Contribution Guide

First, please contact us via our contact form. Some tests are data dependent. Please request access to this data. The access is free of charge and without any obligation.

If you would like to contribute, please use the development installation and open a PR with your contributions.

  • clone the project in your working directory

    git clone https://github.com/konfuzio-ai/document-ai-python-sdk.git

  • go inside the project folder

    cd document-ai-python-sdk

  • Install a project in editable mode (i.e. setuptools “develop mode”) from the current project path.

    pip install -e .[dev]

  • initialize the connection to create an .env file that stores your credentials to later connect to the host of the Konfuzio Server

    konfuzio_sdk init

  • create a branch to work that allows you to create a pull request later on

    git checkout -b new_branch

  • use pre-commit

    pre-commit install

    Automatic inspections will run in your commits ensuring they match the code formatting of the repository.

  • Make sure your upstream repo is the original konfuzio-sdk repo:

    https://github.com/konfuzio-ai/document-ai-python-sdk.git

  • otherwise add it

    git remote add upstream https://github.com/konfuzio-ai/document-ai-python-sdk.git

Now you can start to make changes.

  • commit your changes

    git commit -m "message"

  • push your changes to your remote branch

    git push

Once you push the changes to your repo, the Compare & pull request button will appear in GitHub.

Tests will automatically run for every commit you push to the GitHub project.
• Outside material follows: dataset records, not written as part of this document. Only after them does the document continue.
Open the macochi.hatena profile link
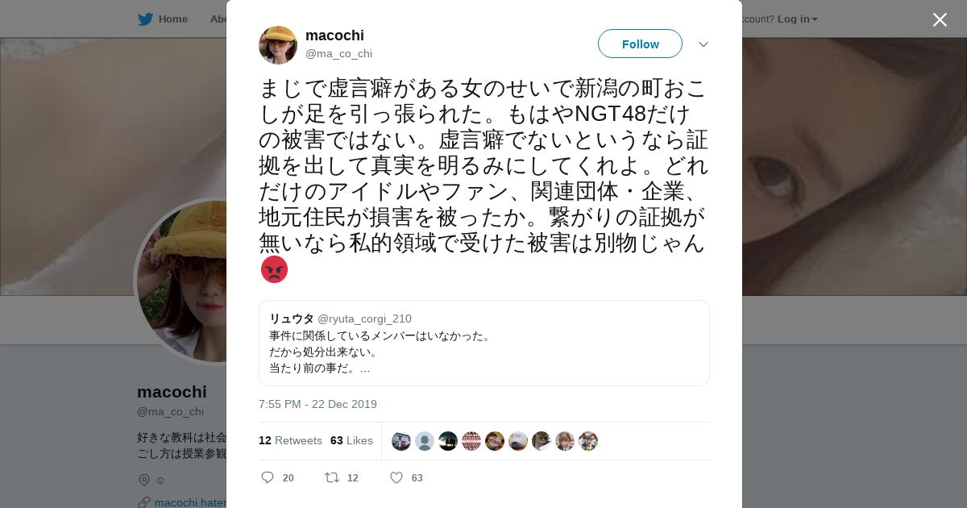This screenshot has width=967, height=508. (x=190, y=502)
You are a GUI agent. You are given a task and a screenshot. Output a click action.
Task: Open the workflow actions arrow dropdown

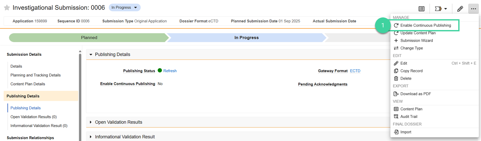point(441,9)
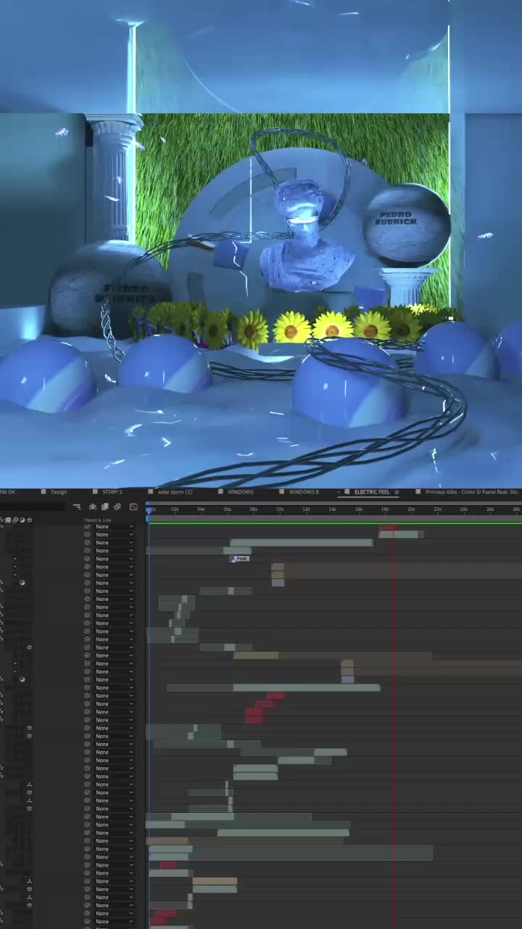Viewport: 522px width, 929px height.
Task: Click the 3D layer column header icon
Action: (29, 520)
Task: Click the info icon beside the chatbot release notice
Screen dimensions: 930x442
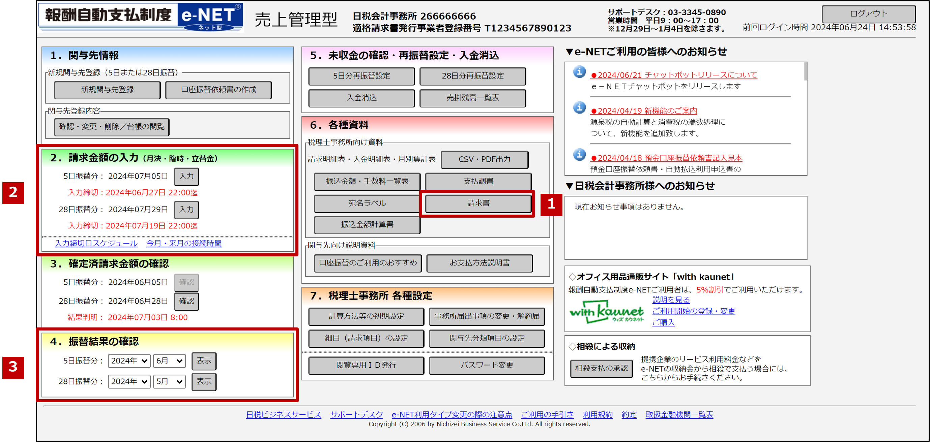Action: (579, 72)
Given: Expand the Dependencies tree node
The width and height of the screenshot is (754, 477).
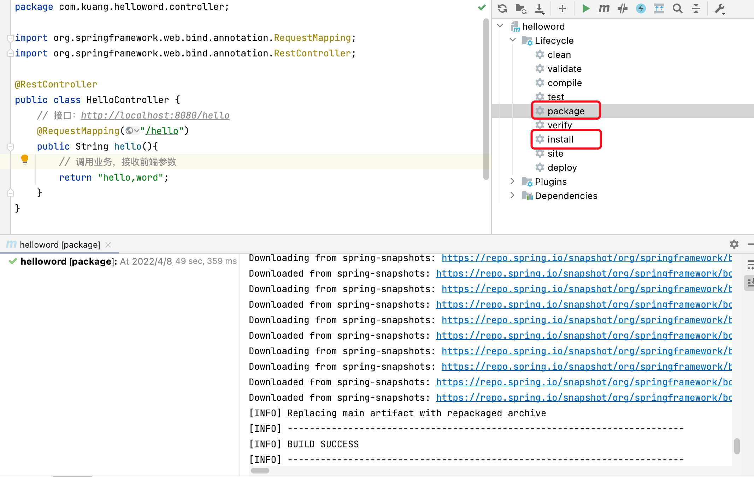Looking at the screenshot, I should pyautogui.click(x=513, y=195).
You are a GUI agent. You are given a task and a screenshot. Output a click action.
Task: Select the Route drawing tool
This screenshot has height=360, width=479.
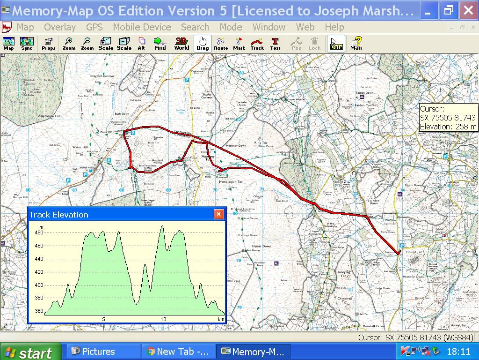tap(220, 44)
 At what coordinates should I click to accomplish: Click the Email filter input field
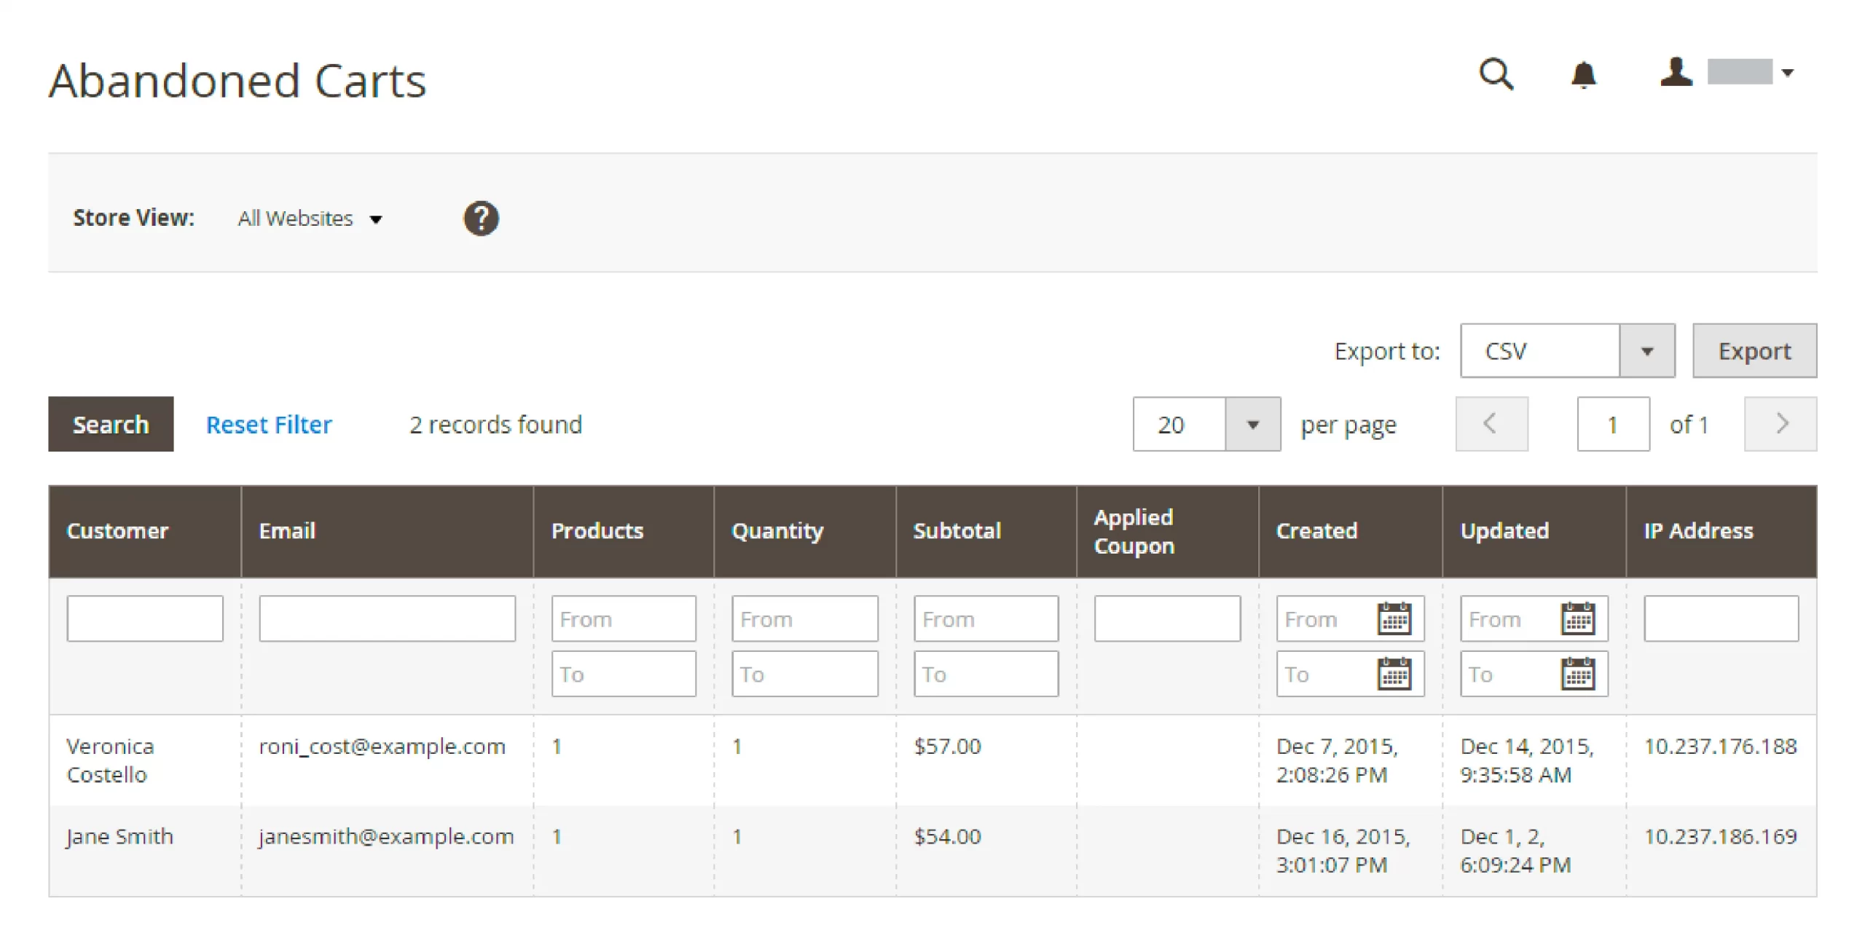387,619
You can also run them locally by executing pytest in your terminal from the root of this project.

The files/folders listed below are ignored when you push your changes to the repository.

  • .env file

  • .settings.py file

  • data folder

  • konfuzio_sdk.egg-info folder

  • IDE settings files

  • docs/build/ folder

  • *.pyc files

Note: If you choose another name for the folder where you want to store the data being downloaded, please add the folder to .gitignore.

Architecture SDK to Server

The following chart is automatically created by the version of the diagram on the branch master, see source.

If you hover over the image you can zoom or use the full page mode.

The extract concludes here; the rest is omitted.